Air France a été contraint d'annuler ce lundi près de 20% de ses vols à la dernière minute en raison d'une grève contre le projet d'instaurer un service garanti dans les transports aériens. Le principal syndicat de pilotes a affirmé que le mouvement social était "bien suivi", avec plus de 50% des pilotes en grève.
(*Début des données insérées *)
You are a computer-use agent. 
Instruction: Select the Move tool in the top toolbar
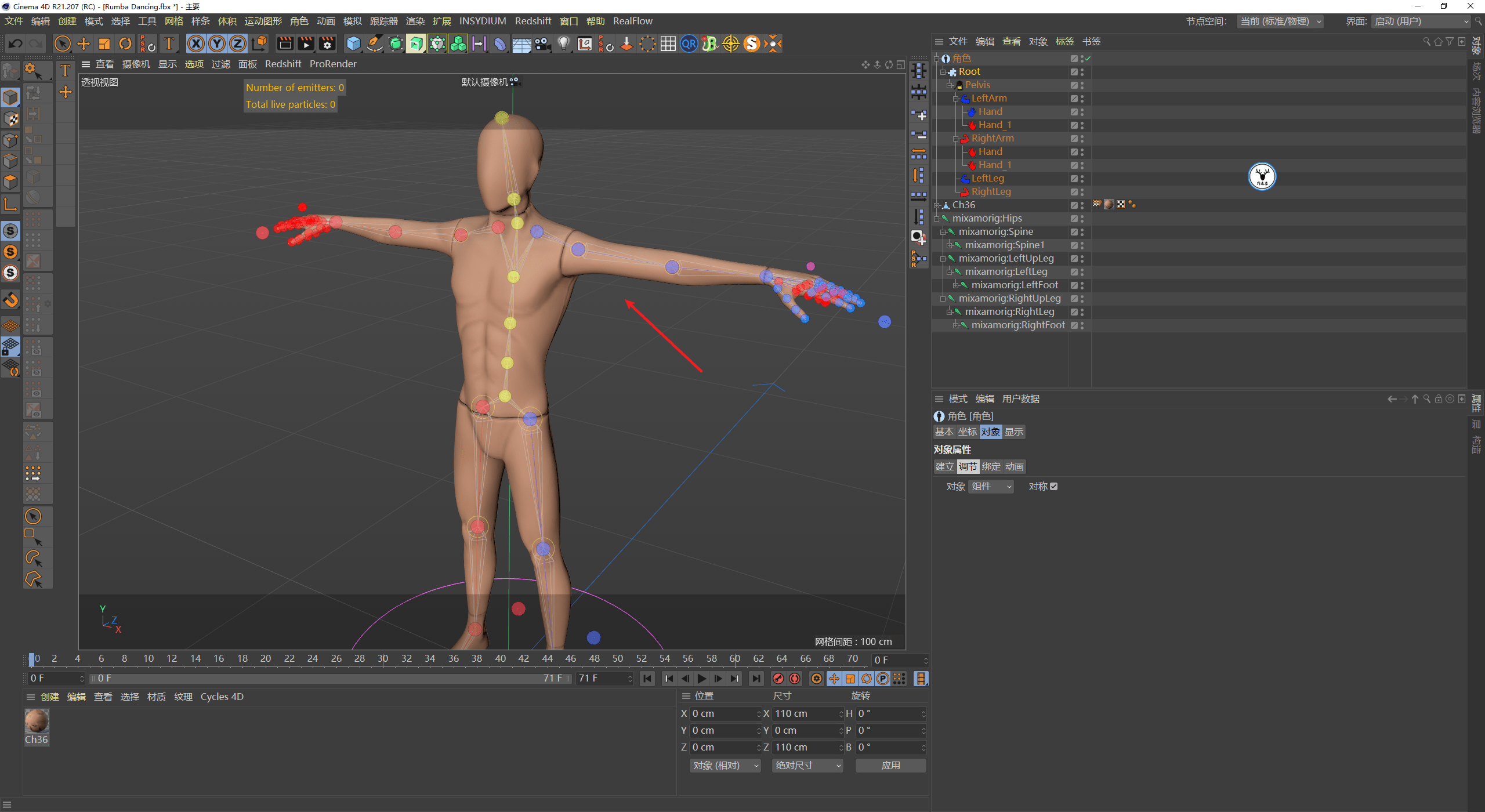(83, 44)
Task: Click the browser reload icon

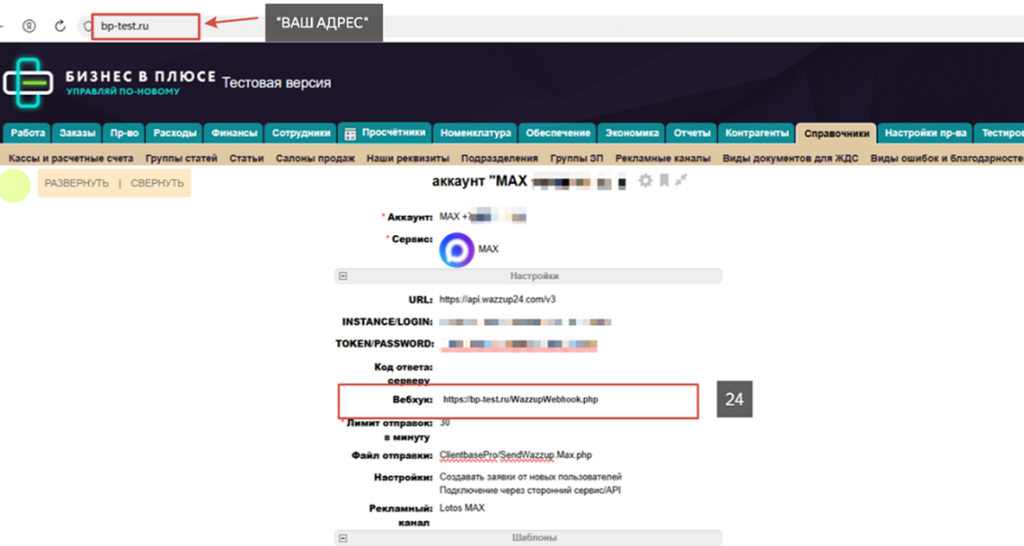Action: pyautogui.click(x=60, y=26)
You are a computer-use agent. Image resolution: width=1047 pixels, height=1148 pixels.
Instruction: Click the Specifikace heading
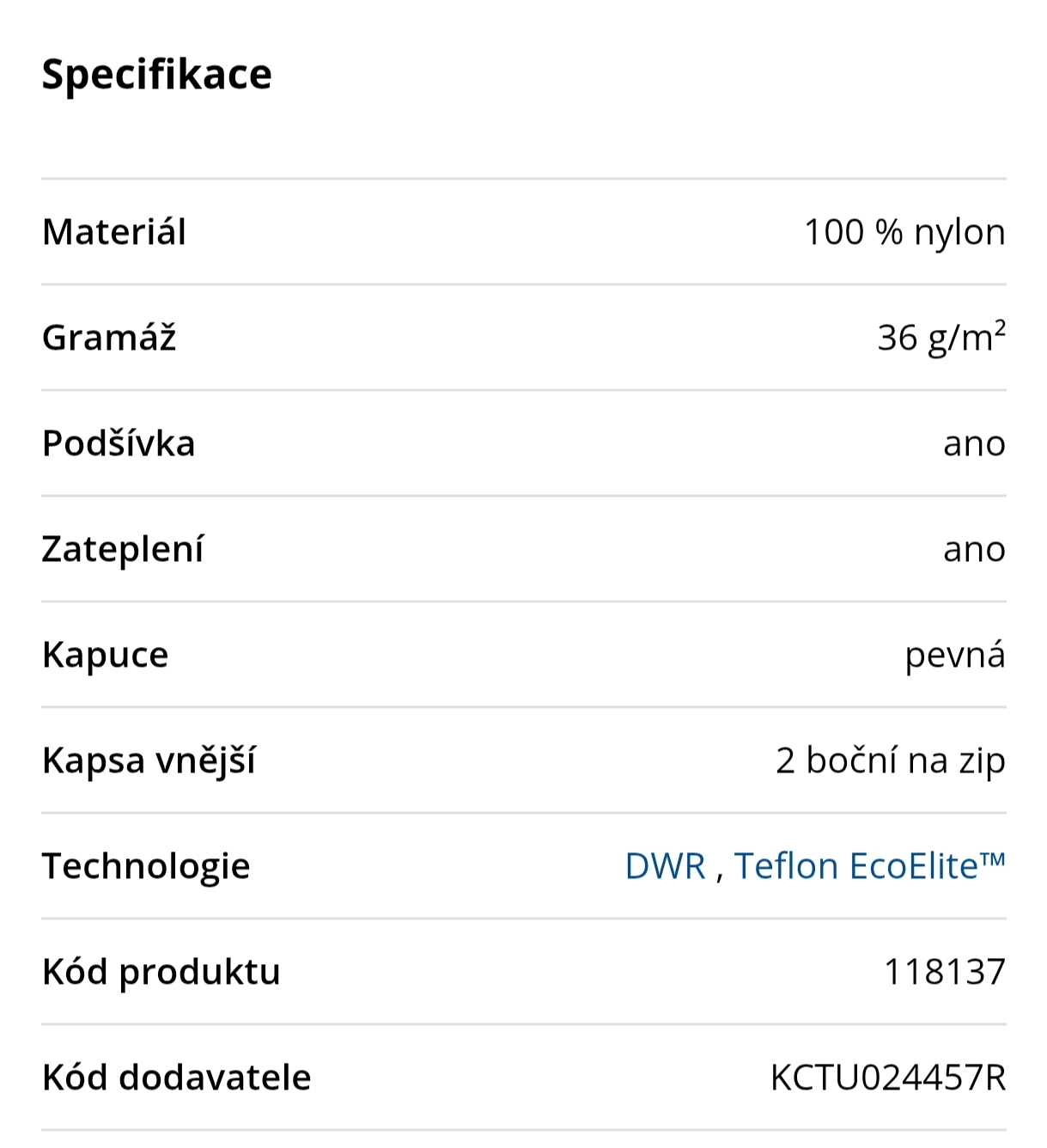coord(157,74)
Le trafic semblait relativement peu perturbé dans les aéroports, Air France ayant annulé un peu plus d'une centaine de vols "à froid" pour toute la journée de ce lundi. Mais la compagnie aérienne a tout de même dû annuler près de 20% de vols supplémentaires, principalement des moyen-courriers, et quatre long-courriers. "D'autres annulations restent possibles pour le reste de la journée", a indiqué à Reuters un responsable de la communication, ajoutant que la direction d'Air France communiquerait d'ici la fin de la journée les prévisions de trafic pour mardi.
La grève, organisée par les syndicats français de pilotes de ligne et de la majorité des organisations de stewards, hôtesses et personnels au sol, doit durer jusqu'à jeudi inclus. Le Syndicat national des pilotes de ligne (SNPL), premier syndicat de pilotes, a assuré à Reuters que plus de 50% des pilotes étaient en grève ce lundi matin. "Cette grève est bien suivie et elle va l'être de mieux en mieux", estime Louis Jobard, porte-parole du syndicat.
La compagnie aérienne a pu assurer un tiers des vols prévus ce lundi matin, soit 449 sur les 1.332 maintenus. Dix vols ont par exemple été annulés à l'aéroport de Lyon-Saint-Exupéry, notamment en direction de Limoges, Lille, Hambourg, Lorient, Bologne et Nantes. Selon Aéroports de Paris, la situation est "plutôt tranquille" à Roissy et Orly. La direction d'Air France a également estimé que les opérations effectuées dans les aéroports parisiens se déroulaient "normalement" pour les passagers. À l'aéroport de Lyon-Saint-Exupéry, les vols assurés enregistraient un retard moyen de 20 minutes.
Des centaines d'employés manifestaient devant le terminal 2F de l'aéroport de Roissy ce lundi en fin de matinée, et l'accès au terminal était entièrement bloqué par des CRS, a pu constater un journaliste de Reuters. Olivier Besancenot, ancien chef de file du Nouveau parti anticapitaliste, était présent sur place.